Prem Watsa, head of Canadian insurer Fairfax Financial Holdings Ltd. (FFH), said investors in technology companies including Twitter Inc. (TWTR) may soon be crying as the stock prices are unsustainable.
“There’s nothing underlying the value of these companies,” Watsa said today at the company’s annual meeting in Toronto, referring to a chart that included price-to-earnings ratios for Twitter, Netflix Inc. (NFLX) and Facebook Inc. (FB) “The last time this happened was in the dot-com era. This will end in tears.”
Investors have been pulling out of technology stocks for much of the year in favor of companies with stable dividends and earnings.
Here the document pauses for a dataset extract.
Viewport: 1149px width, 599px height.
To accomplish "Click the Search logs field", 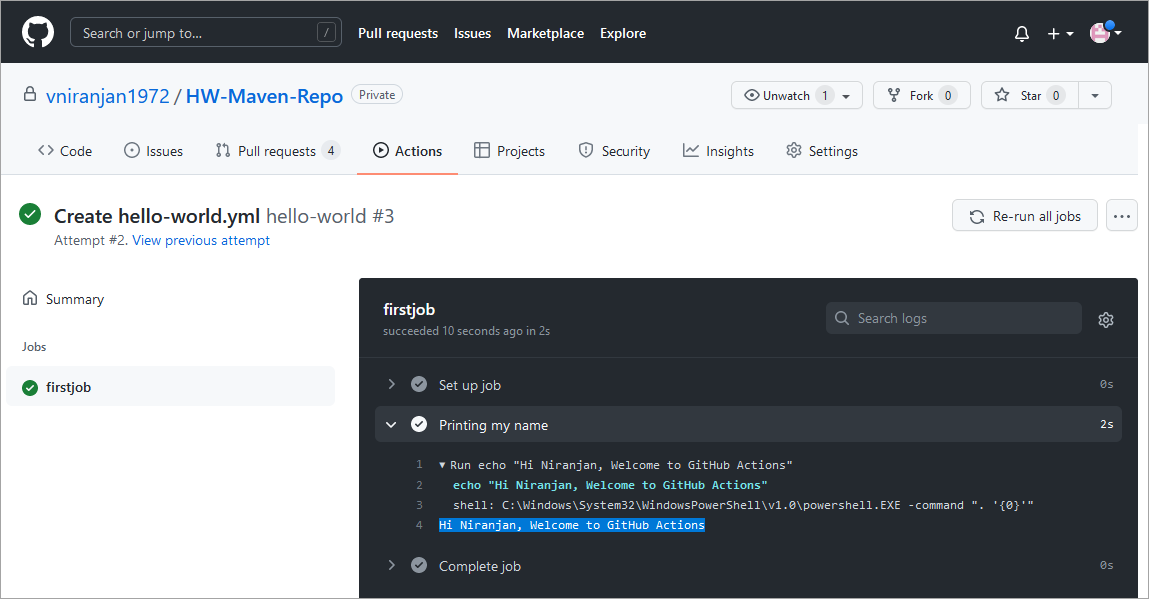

The technology-heavy Nasdaq 100 Index fell the most in two years on April 4 before reversing direction by rising yesterday and today.
In his annual letter to shareholders last month, Watsa warned of a technology industry bubble similar to 1999. He pointed to San Francisco-based Twitter, which rallied after its November initial public offering, as one of the firms whose market value was based on “extraordinary speculation,” given its revenue.
“If you thought that Twitter was grossly overvalued at $26 per share, it promptly doubled,” Watsa said in the letter. “This sort of speculation will end just like the previous tech boom in 1999 to 2000 -- very badly!”
Jim Prosser, a spokesman for Twitter, said the company had no comment.
Shares of the social-media firm slid 34 percent this year through yesterday to $41.78 in New York. Fairfax gained 12 percent during that period, outpacing the 5.5 percent advance of the benchmark Standard & Poor’s/TSX Composite Index.
Watsa, 63, a native of Hyderabad, India, founded Fairfax in 1985. He shaped his contrarian investment style after value investor Warren Buffett, adding out-of-favor securities to his portfolio. The firm gained from the 2008 financial crisis when Watsa bet on declines in the creditworthiness of U.S. banks and insurers.
Fairfax is the largest shareholder of BlackBerry Ltd., the Waterloo, Ontario-based company it failed to take private last year and instead financed with partners including Qatar Holding LLC and Manulife Financial Corp. It will probably take the struggling smartphone maker as long as two years to turn around, Royal Bank of Canada said in a note yesterday.
Watsa said today he still considers BlackBerry a good value investment and that the firm’s performance will improve over time.